Addition of three new predefined recognizers, improved regex for IN_PAN #1323

devopam · 2024-03-04T18:00:36Z

Change Description

Added three new recognizers

IN_GSTIN
ISIN_CODE
CFI_CODE

Improved IN_PAN regex to not get spoofed by 0000 pattern

Describe your changes
Added new recognizers to improve detection of PII elements , one India specific and two global.

Issue reference

This PR fixes issue #XX

Checklist

I have reviewed the contribution guidelines
I have signed the CLA (if required)
My code includes unit tests
All unit tests and lint checks pass locally
My PR contains documentation updates / additions if required

Added India PAN (Permanent Account Number) recognizer

refined the regex for better recognition and enhanced the test cases accordingly

Fixed lint error that was missed earlier.
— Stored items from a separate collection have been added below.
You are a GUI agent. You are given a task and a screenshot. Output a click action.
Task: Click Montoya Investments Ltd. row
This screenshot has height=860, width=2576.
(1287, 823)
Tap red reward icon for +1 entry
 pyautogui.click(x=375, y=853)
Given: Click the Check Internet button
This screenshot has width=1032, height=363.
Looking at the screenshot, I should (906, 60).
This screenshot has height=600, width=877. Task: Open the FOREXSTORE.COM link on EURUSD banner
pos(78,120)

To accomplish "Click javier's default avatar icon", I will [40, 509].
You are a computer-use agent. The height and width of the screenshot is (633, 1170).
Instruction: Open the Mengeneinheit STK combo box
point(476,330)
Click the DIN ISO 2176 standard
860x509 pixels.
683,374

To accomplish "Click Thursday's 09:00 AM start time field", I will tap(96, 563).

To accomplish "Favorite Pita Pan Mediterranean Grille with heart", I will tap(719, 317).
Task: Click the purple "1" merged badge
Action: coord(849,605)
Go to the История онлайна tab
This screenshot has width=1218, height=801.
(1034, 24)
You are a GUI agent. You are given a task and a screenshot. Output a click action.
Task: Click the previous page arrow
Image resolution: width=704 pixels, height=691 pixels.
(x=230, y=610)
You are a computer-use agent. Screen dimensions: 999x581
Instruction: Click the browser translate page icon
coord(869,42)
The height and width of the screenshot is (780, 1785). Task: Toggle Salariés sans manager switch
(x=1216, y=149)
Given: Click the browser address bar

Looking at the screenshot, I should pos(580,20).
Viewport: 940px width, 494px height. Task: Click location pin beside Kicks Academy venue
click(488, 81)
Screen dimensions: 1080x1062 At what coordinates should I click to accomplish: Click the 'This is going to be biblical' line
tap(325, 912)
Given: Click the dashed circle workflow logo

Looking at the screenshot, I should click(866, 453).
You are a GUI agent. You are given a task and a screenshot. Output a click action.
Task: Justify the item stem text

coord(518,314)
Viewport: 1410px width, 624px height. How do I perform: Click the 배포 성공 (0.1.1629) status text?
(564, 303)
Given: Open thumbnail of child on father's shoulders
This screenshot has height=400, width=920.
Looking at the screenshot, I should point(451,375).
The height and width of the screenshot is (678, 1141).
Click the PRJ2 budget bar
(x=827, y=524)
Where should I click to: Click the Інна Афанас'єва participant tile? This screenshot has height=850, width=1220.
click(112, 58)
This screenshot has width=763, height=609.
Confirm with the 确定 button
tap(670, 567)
Added test cases , verification and context data

Added negative test cases per review comments.

linted code

update pattern recognizer value per suggestion in review

added PresidioAnalyzerUtils class with generic functions. removed usage of stdnum

added test cases for analyzer_utils.py in prescribed format

added to the count of predefined recognizers

Added India specific predefined pattern recognizer for vehicle registration number

reinstated python 3.9 compatibility, reorganized code

Logic reverted from analyzer_utils to recognizer classfile

added min size check to avoid failures per review comment

Two english language predefine recognizers added viz. ISIN , CFI

1. Improved IN_PAN regex 2. Utility function for LUHN ModN validation 3. New recognizers : IN_GSTIN, CFI_CODE, ISIN_CODE

devopam · 2024-03-04T18:03:15Z

hi @omri374 ,
Apologies if I made it bit heavy by adding three recognizers in one go.
One additional library used : pycountry (https://pypi.org/project/pycountry/) , please let me know if their licenses are okay to be included within presidio.

regards
Devopam

omri374 · 2024-03-05T12:45:51Z

Hi @devopam, thanks for this! unfortunately the pycountry package is LGPL and we cannot have a dependency on it.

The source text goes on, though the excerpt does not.